Difference in Differences in Python + Pandas

馋奶兔 提交于 2019-12-03 07:32:57

It seems that what you need are not difference in differences (DD) regressions. DD regressions are relevant when you can distinguish a control group and a treatment group. A standard simplified example would be the evaluation of a medecine. You split a population of sick people in two groups. Half of them are given nothing: they are the control group. The other half are given a medicine: they are the treatment group. Essentially, the DD regression will capture the fact that the real effect of the medicine is not directly measurable in terms of how many people who were given the medicine got healthy. Intuitively, you want to know if these people did better than the ones who were not given any medicine. This result could be refined by adding yet another category: a placebo one i.e. people who are given something which looks like a medicine but actually isn't... but again this would be a well defined group. Last but not least, for a DD regression to be really appropriate, you need to make sure groups are not heterogeneous in a way that could bias results. A bad situation for your medicine test would be if the treatment group includes only people who are young and super fit (hence more likely to heal in general), while the control group is a bunch of old alcoholics...
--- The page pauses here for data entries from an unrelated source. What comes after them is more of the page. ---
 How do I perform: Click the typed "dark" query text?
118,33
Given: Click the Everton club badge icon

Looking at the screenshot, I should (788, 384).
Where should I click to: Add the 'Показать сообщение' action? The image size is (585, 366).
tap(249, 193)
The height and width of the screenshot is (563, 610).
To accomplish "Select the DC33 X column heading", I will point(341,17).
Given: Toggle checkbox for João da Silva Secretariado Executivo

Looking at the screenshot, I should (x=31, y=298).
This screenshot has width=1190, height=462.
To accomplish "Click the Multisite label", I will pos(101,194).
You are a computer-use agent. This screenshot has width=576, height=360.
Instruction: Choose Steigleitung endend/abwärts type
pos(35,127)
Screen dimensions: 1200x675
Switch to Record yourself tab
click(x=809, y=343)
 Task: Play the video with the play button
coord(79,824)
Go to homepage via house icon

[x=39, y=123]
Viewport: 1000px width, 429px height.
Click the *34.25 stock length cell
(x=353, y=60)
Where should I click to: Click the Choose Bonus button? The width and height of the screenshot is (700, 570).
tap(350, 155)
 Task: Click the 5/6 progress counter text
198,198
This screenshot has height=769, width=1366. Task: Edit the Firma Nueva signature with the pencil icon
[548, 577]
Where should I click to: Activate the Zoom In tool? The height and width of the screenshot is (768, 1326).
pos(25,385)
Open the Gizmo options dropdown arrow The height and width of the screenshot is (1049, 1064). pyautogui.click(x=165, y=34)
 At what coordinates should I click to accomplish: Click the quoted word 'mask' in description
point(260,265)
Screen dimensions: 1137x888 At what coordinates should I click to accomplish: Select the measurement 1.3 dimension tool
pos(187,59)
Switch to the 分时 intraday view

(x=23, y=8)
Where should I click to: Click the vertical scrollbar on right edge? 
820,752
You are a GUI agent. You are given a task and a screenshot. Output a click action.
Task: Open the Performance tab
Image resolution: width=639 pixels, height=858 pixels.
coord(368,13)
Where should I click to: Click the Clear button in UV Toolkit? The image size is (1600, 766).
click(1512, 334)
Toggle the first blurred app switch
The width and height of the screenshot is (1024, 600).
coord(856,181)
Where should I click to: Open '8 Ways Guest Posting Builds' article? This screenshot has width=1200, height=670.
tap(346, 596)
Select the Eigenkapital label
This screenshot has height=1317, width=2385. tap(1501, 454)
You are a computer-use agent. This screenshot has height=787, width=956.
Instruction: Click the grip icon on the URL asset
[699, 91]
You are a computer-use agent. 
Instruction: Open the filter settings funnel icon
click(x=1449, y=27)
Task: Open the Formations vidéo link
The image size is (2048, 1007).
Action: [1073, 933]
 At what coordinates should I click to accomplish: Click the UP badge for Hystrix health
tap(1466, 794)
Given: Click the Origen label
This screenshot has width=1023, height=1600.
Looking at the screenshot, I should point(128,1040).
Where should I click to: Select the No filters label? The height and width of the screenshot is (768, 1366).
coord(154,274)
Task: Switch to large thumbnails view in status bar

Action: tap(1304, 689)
In your case, if I'm not mistaken, everybody gets "treated" to some extent... so you are closer to a standard regression framework where the impact of X on Y (e.g. IQ on wage) is to be measured. I understand that you want to measure the impact of the number of permits on the score (or is it the other way? -_-), and you have classical endogeneity to deal with i.e. if Peter is more skilled than Paul, he'll typically obtain more permits AND a higher score. So what you actually want to use is the fact that with the same level of skill over time, Peter (respectively Paul) will be "given" different levels of permits over years... and there you'll really measure the influence of permits on score...

I might not be guessing well, but I want to insist on the fact that there are many ways to obtain biased, hence meaningless results, if you don't put enough efforts to understand/explain what's going on in the data. Regarding technical details, your estimation only have year fixed effects (likely not estimated but taken into account through demeaning, hence not returned in the output), so what you want to do is to add entity_effects = True. If you want to go further... I'm afraid panel data regressions are not well covered in any Python package so far, (including statsmodels which if the reference for econometrics) so if you're not willing to invest... I would rather suggest using R or Stata. Meanwhile, if a Fixed Effect regression is all you need, you can also get it with statsmodels (which also allows to cluster standard errors if needed...):

import statsmodels.formula.api as smf
df = s.reset_index(drop = False)
reg = smf.ols('y ~ x + C(date) + C(id)',
              data = df).fit()
print(reg.summary())
# clustering standard errors at individual level
reg_cl = smf.ols(formula='y ~ x + C(date) + C(id)',
                 data=df).fit(cov_type='cluster',
                              cov_kwds={'groups': df['id']})
print(reg_cl.summary())
# output only coeff and standard error of x
print(u'{:.3f} ({:.3f})'.format(reg.params.ix['x'], reg.bse.ix['x']))
print(u'{:.3f} ({:.3f})'.format(reg_cl.params.ix['x'], reg_cl.bse.ix['x']))

Regarding econometrics, you'll likely get more/better answers on Cross Validated than here.